Soon after, moderation guidelines for BaBe, which uses artificial intelligence to aggregate stories from hundreds of Indonesian media outlets, were crafted by a team from ByteDance’s Beijing headquarters, two of the six sources said.

BaBe moderators were also told not publish any articles on the TikTok ban while negotiations with the Indonesian government were underway, the people said.

Under the new BaBe guidelines, articles from partner media outlets that were perceived as critical of the Chinese government would either not be republished on the BaBe app or would be taken down from the app, according to the six sources.
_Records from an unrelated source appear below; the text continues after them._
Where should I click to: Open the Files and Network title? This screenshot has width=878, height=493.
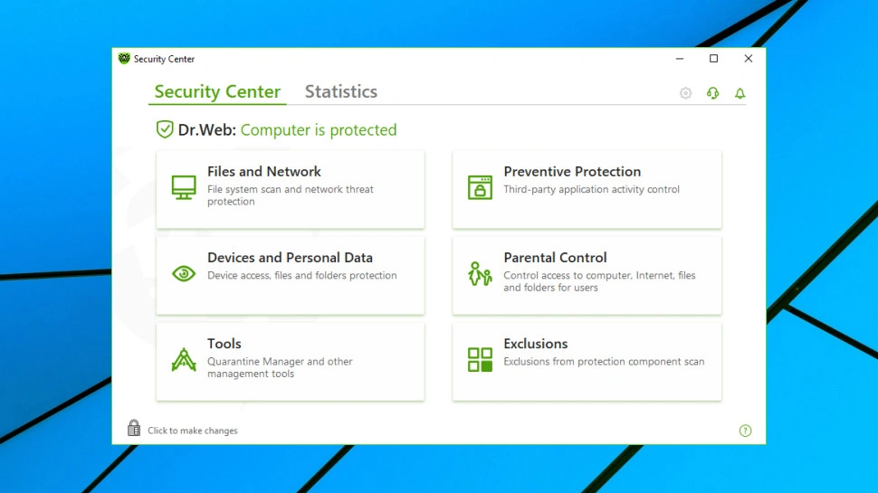click(x=263, y=171)
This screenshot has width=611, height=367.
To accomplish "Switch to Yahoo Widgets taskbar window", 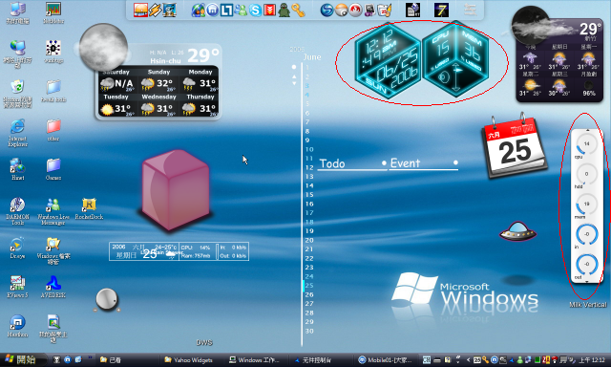I will coord(189,360).
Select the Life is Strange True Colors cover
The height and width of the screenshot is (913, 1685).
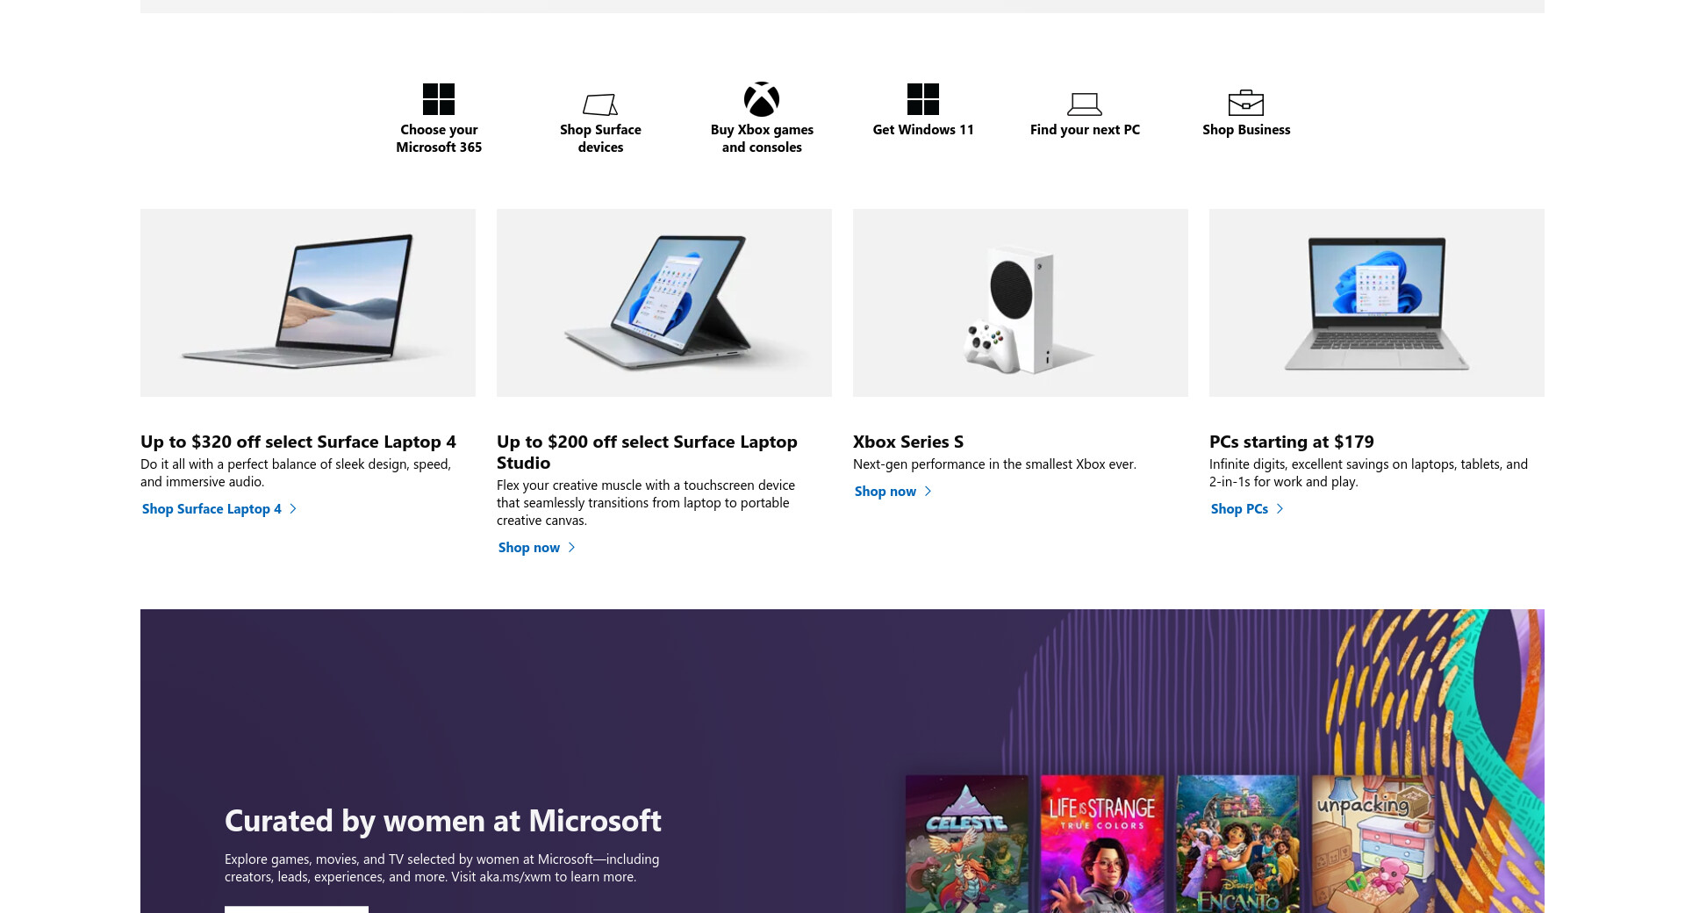[x=1102, y=844]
Articles with the keyword “Tiananmen,” a reference to China’s 1989 Tiananmen Square crackdown, or to Mao Zedong, the founder of modern China, were among those taken down, one person with direct involvement said.

Another direct source described articles about tensions between Indonesia and China over the South China Sea as being banned on the app, even when they came from the country’s official news agency, Antara.

Three of the sources said BaBe was using content guidelines patterned on those used for ByteDance’s Chinese news app, Toutiao, with some tweaks made for Indonesia regarding the topic of elections as well regarding race, ethnicity, and religion in Indonesia. Sensationalist articles on those topics, which are highly sensitive in Indonesia, would be dropped, they said.

“They wanted a non-political happy tone for the app,” one of the people said.

The guidelines changed in the second quarter of 2020, when it became possible to read articles on previously censored topics on the BaBe app, a separate source said, calling it a “learning process for ByteDance.”

A 2019 internal ByteDance presentation reviewed by Reuters describes BaBe as Indonesia’s top news app with more than 8 million monthly active users and 30 million downloads by the end of 2019.